Your objective
From the line containing "The width and height of the screenshot is (1512, 786)." down to the final line of the entries below, quote every line verbatim. Exclude pictures.
:::::
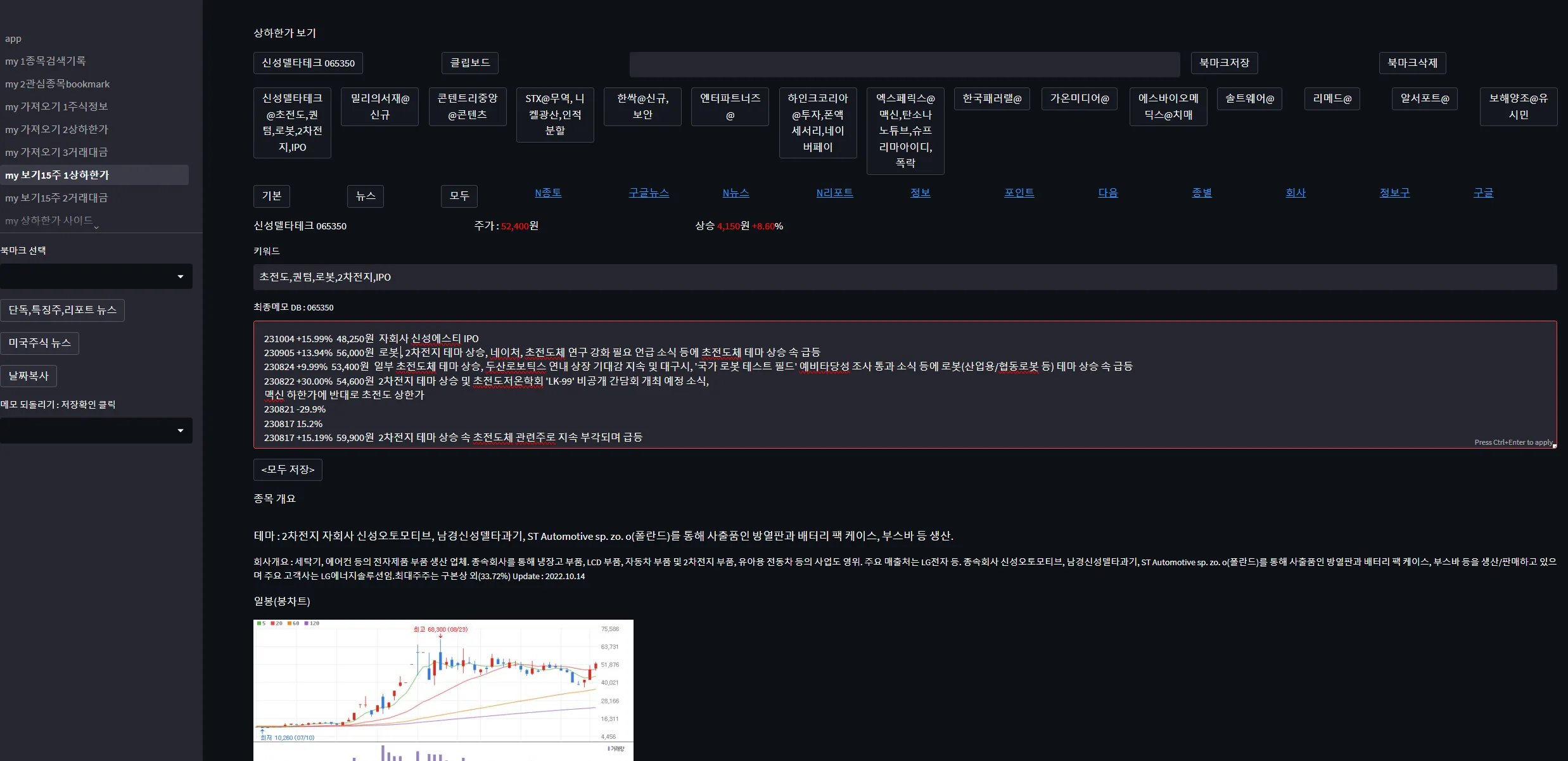Viewport: 1568px width, 761px height.
Task: Click the 키워드 text input field
Action: pos(905,278)
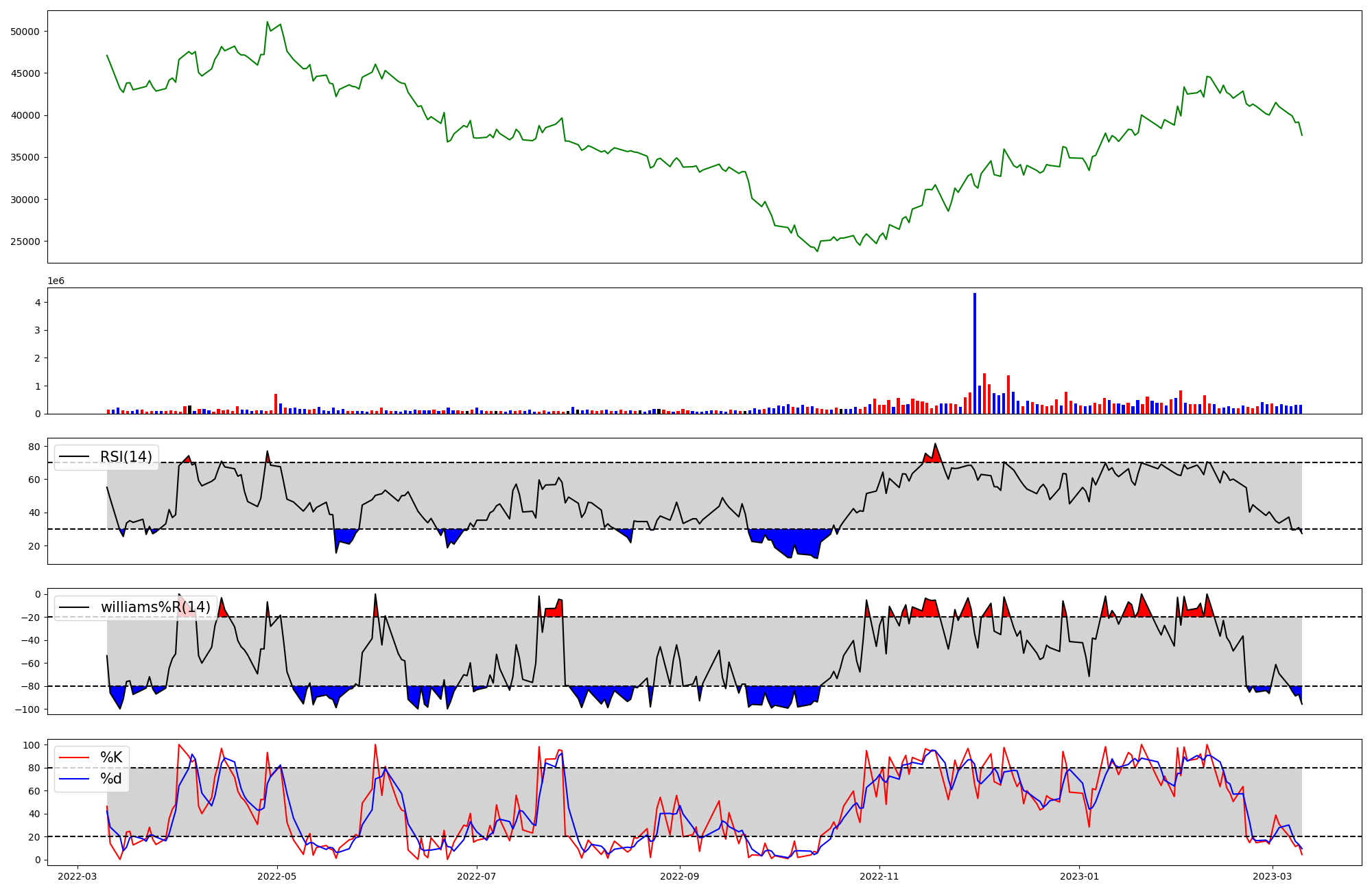This screenshot has height=892, width=1372.
Task: Click the %d legend text
Action: point(111,779)
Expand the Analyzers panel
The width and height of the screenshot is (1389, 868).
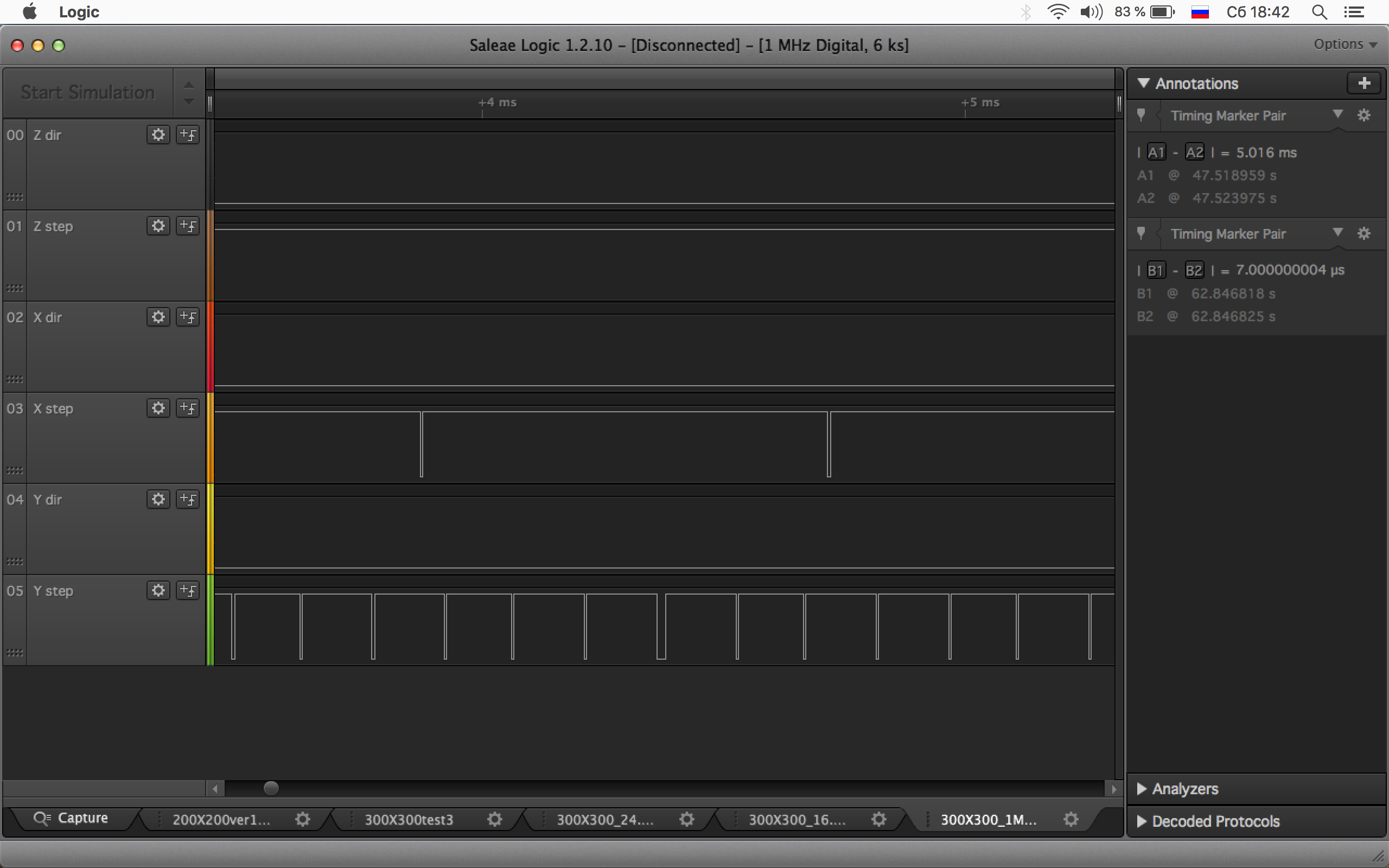pyautogui.click(x=1184, y=789)
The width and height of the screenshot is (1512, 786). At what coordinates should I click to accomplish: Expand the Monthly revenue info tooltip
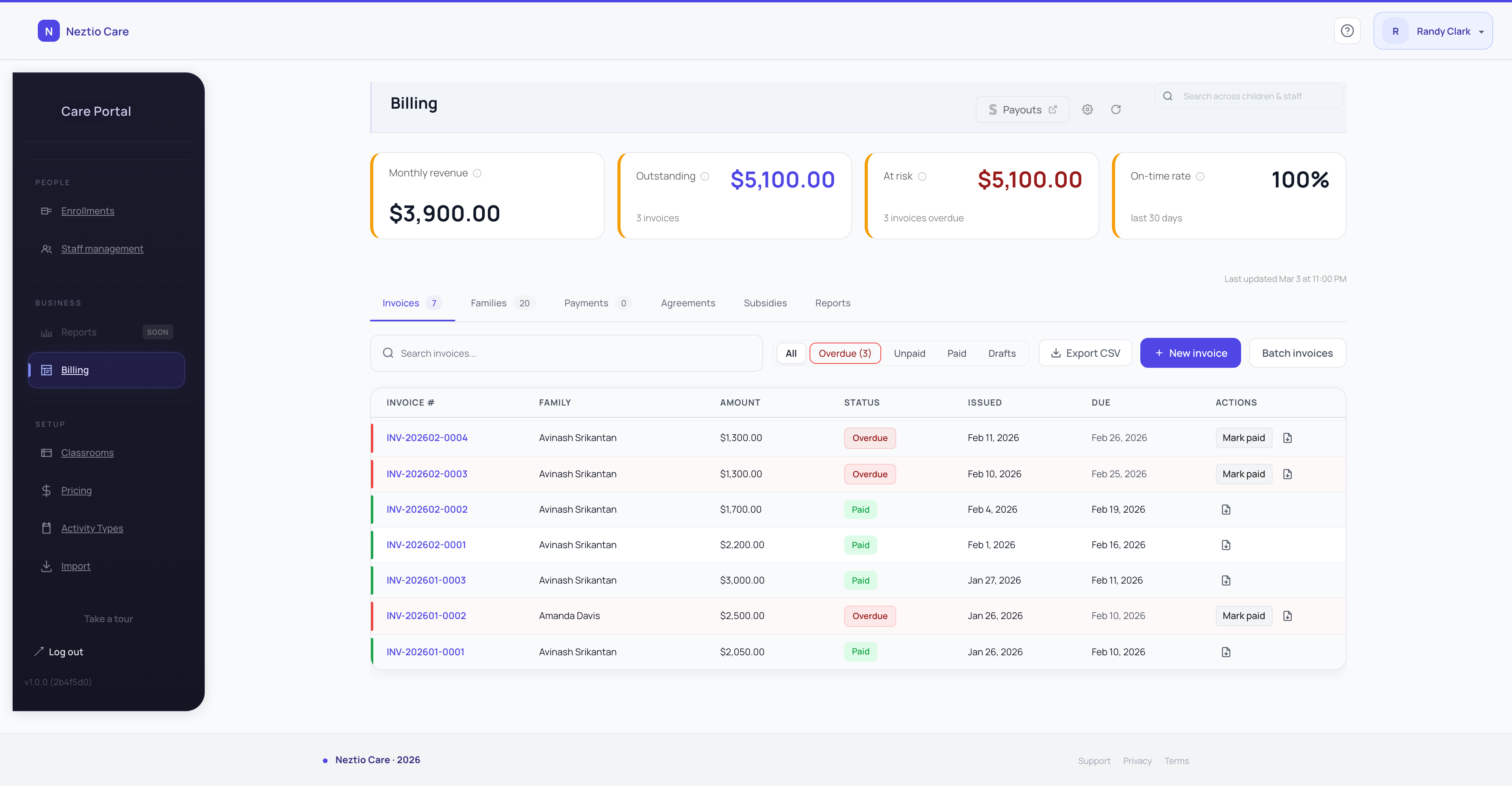click(478, 172)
:::::
The completed task
The width and height of the screenshot is (1512, 786). At what coordinates should I click to accomplish: Expand the Monthly revenue info tooltip
click(478, 172)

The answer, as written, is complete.